Plaintiff Invictus Special Situations Master I, L.P.  was a privately held fund formed to make and hold investments from ERISA. Defendants-appellants are Invictus Global   Management, LLC and Invictus Special Situations I GP, LLC and various individuals associated with them collectively accused of misusing their positions.

In October 2023, the Fund’s controlling limited partners removed Invictus GP and IGM as the Fund’s general partner and management company, respectively, and filed this action for wrongful acts or gross negligence.
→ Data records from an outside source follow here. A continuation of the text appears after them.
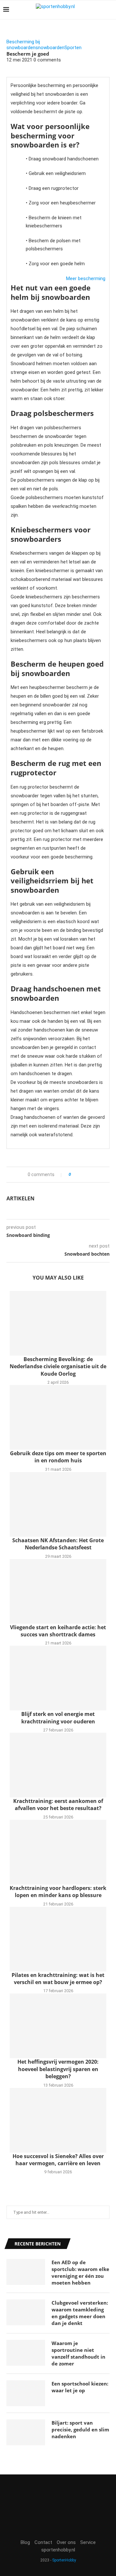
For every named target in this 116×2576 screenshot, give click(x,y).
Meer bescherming (85, 278)
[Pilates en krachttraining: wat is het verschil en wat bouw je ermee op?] (58, 1939)
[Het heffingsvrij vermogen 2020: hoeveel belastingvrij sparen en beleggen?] (58, 2025)
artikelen (20, 1198)
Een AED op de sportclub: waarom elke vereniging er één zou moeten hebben (80, 2272)
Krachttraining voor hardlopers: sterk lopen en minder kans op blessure (58, 1891)
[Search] (109, 9)
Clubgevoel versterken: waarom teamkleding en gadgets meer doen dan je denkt (80, 2312)
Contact (43, 2542)
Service (88, 2542)
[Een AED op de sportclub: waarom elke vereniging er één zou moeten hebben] (25, 2272)
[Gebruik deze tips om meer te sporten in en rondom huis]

The Fund sought injunctive and declaratory relief, claiming defendants breached the Partnership Agreement and Management Agreement by withholding information — and approximately $10 million in Fund assets after the Fund removed Invictus GP and IGM as its general partner and management company.

The Chancery decision

The Court of Chancery determined that, based on federal case law and United States Department of Labor guidance, section 1110 renders void any contractual provision that purports to allow an ERISA-regulated plan to indemnify and advance funds to an ERISA fiduciary using plan assets.  The fiduciaries argued that canceled out the right to advancement that Delaware law provided them.

Reversed on appeal

On appeal, the Fund argued that both indemnification and advancement have the exculpatory effect of “abrogating the plan’s right to recovery from the fiduciary for breaches of fiduciary obligations.”

The fiduciaries contended that, “While the rights to indemnification and advancement are correlative, they are still discrete and independent rights, with the latter having a much narrower scope,” but “the ultimate right to keep payments characterized as an ‘advancement’ depends upon whether the former corporate official is entitled to indemnification.”
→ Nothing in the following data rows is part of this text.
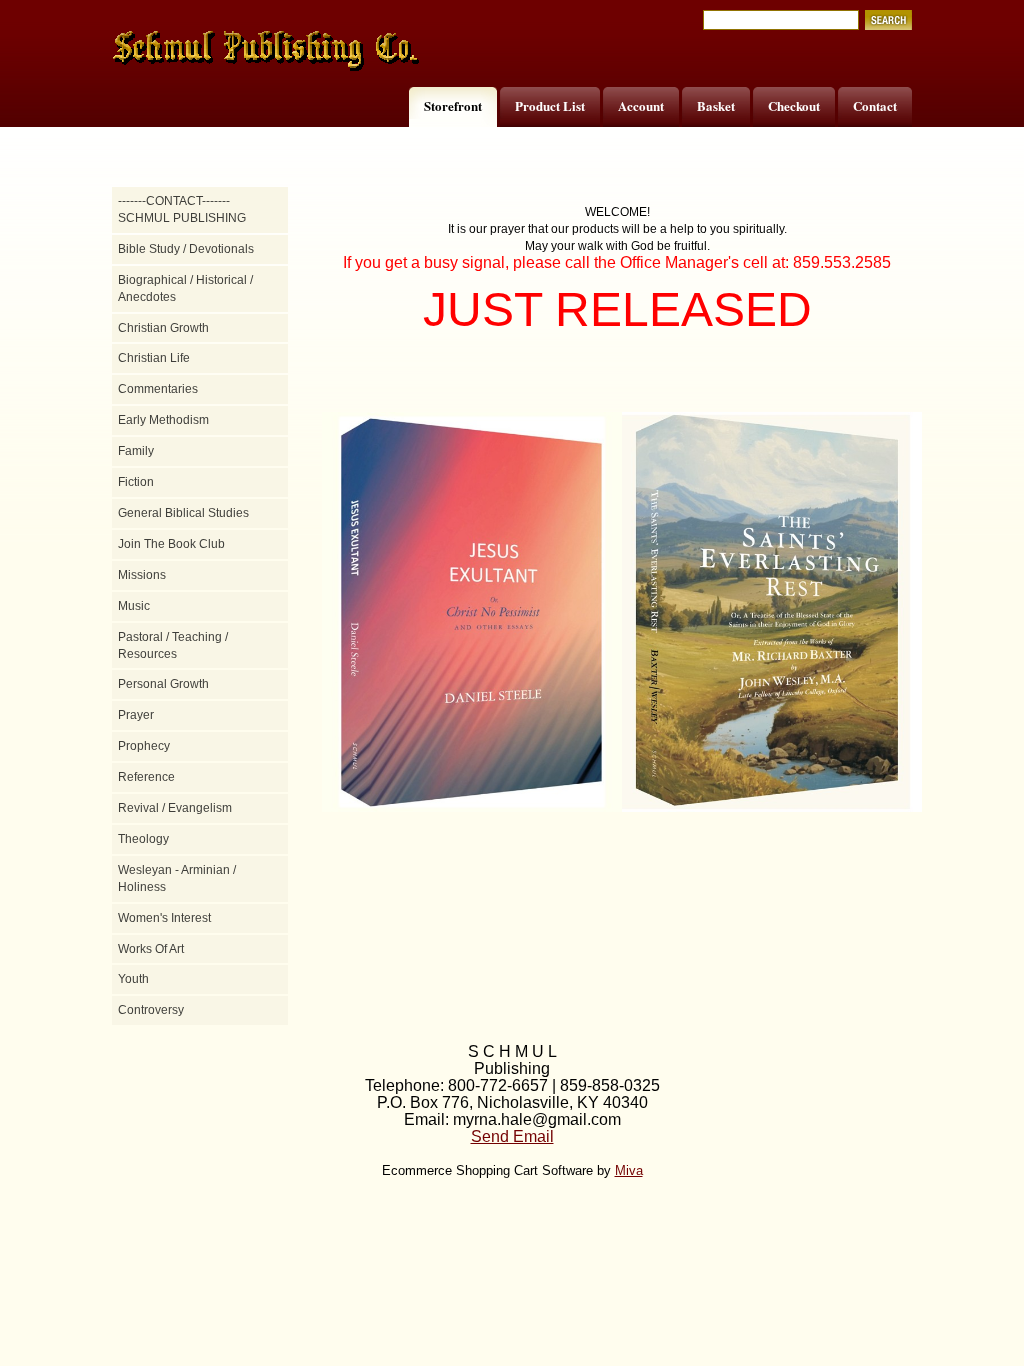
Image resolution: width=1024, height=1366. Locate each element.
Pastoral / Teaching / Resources (173, 645)
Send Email (512, 1136)
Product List (550, 105)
The high court ruled that, “Any breach of fiduciary duties under ERISA, including breaches of the prudent person standard and per se violations, would constitute non-indemnifiable Disabling Conduct. Thus, the Fund retains the right to recover from Defendants for any ERISA fiduciary duty breaches.”

“The parties have not cited any decision of any court that has applied the relevant provisions of ERISA to bar advancement for expenses incurred in defending claims arising under state law,” the Supreme Court noted.